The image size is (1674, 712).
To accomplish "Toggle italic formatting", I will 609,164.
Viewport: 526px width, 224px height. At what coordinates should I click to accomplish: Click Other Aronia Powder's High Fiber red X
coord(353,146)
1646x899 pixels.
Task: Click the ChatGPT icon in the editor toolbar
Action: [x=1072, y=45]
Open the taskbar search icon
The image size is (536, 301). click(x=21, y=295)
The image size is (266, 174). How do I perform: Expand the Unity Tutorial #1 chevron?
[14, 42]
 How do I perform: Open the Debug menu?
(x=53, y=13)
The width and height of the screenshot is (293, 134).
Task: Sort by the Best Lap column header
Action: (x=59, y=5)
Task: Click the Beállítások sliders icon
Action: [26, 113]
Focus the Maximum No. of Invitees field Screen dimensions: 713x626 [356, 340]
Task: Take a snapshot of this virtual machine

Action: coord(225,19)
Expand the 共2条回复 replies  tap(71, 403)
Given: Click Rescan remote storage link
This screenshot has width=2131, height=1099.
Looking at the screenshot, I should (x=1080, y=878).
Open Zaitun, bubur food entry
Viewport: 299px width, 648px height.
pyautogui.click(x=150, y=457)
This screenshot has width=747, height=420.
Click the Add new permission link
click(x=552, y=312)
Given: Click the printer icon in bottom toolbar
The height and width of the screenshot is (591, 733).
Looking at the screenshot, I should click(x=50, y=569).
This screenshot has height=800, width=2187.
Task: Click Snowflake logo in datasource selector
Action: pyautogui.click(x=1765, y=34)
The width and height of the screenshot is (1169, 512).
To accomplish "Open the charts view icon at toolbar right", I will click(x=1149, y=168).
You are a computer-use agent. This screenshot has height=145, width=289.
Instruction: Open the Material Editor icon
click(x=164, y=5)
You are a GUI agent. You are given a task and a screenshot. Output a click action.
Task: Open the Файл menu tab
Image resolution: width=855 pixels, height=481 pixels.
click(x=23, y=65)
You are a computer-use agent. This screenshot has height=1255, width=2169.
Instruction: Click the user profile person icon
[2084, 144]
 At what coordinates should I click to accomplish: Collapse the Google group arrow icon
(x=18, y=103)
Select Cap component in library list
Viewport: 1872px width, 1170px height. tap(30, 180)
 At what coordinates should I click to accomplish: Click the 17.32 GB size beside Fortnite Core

## YOUR TASK
Rewrite all the rows above, replacing "Debug" with "Build" and leaving everything else unchanged.

## ANSWER TO THE EXERCISE
The image size is (1674, 712).
To accomplish "Toggle italic formatting", I will 609,164.
Viewport: 526px width, 224px height. At what coordinates should I click to accomplish: Click Other Aronia Powder's High Fiber red X
coord(353,146)
1646x899 pixels.
Task: Click the ChatGPT icon in the editor toolbar
Action: [x=1072, y=45]
Open the taskbar search icon
The image size is (536, 301). click(x=21, y=295)
The image size is (266, 174). How do I perform: Expand the Unity Tutorial #1 chevron?
[14, 42]
 How do I perform: Open the Build menu?
(x=53, y=13)
The width and height of the screenshot is (293, 134).
Task: Sort by the Best Lap column header
Action: (x=59, y=5)
Task: Click the Beállítások sliders icon
Action: [26, 113]
Focus the Maximum No. of Invitees field Screen dimensions: 713x626 [356, 340]
Task: Take a snapshot of this virtual machine

Action: coord(225,19)
Expand the 共2条回复 replies  tap(71, 403)
Given: Click Rescan remote storage link
This screenshot has width=2131, height=1099.
Looking at the screenshot, I should (x=1080, y=878).
Open Zaitun, bubur food entry
Viewport: 299px width, 648px height.
pyautogui.click(x=150, y=457)
This screenshot has width=747, height=420.
Click the Add new permission link
click(x=552, y=312)
Given: Click the printer icon in bottom toolbar
The height and width of the screenshot is (591, 733).
Looking at the screenshot, I should click(x=50, y=569).
This screenshot has height=800, width=2187.
Task: Click Snowflake logo in datasource selector
Action: pyautogui.click(x=1765, y=34)
The width and height of the screenshot is (1169, 512).
To accomplish "Open the charts view icon at toolbar right", I will click(x=1149, y=168).
You are a computer-use agent. This screenshot has height=145, width=289.
Instruction: Open the Material Editor icon
click(x=164, y=5)
You are a GUI agent. You are given a task and a screenshot. Output a click action.
Task: Open the Файл menu tab
Image resolution: width=855 pixels, height=481 pixels.
click(x=23, y=65)
You are a computer-use agent. This screenshot has height=1255, width=2169.
Instruction: Click the user profile person icon
[2084, 144]
 At what coordinates should I click to accomplish: Collapse the Google group arrow icon
(x=18, y=103)
Select Cap component in library list
Viewport: 1872px width, 1170px height. tap(30, 180)
 At what coordinates should I click to accomplish: Click the 17.32 GB size beside Fortnite Core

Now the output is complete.